WHAT NEEDS TO BE DONE:
Every line from the one with "Task: Click the" through the last line below should be repeated exactly; pictures stay out of the copy.

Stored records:
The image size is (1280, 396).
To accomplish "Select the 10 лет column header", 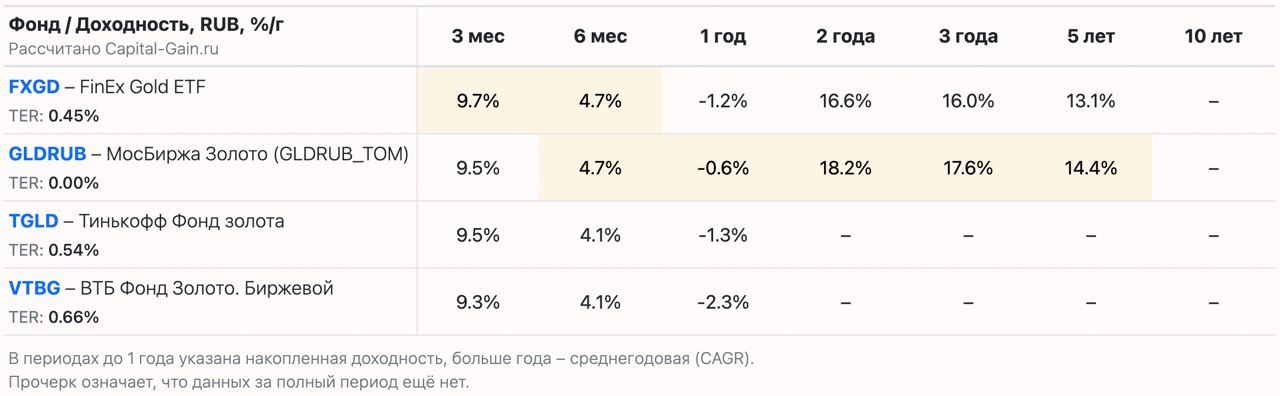I will 1213,36.
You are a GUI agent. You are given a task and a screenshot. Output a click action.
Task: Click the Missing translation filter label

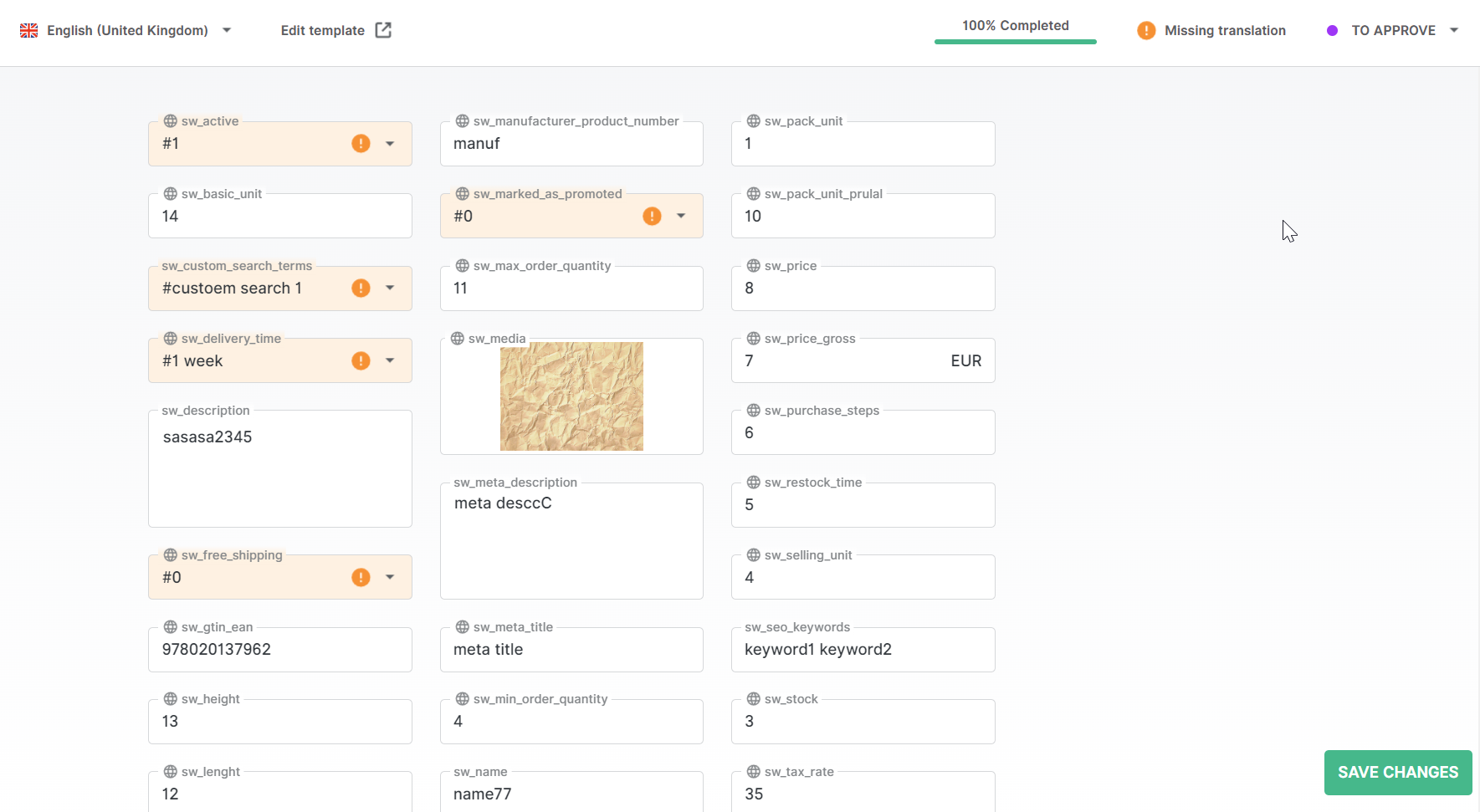(1225, 31)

PROBLEM SOLUTION:
Task: Click the Missing translation filter label

(1225, 31)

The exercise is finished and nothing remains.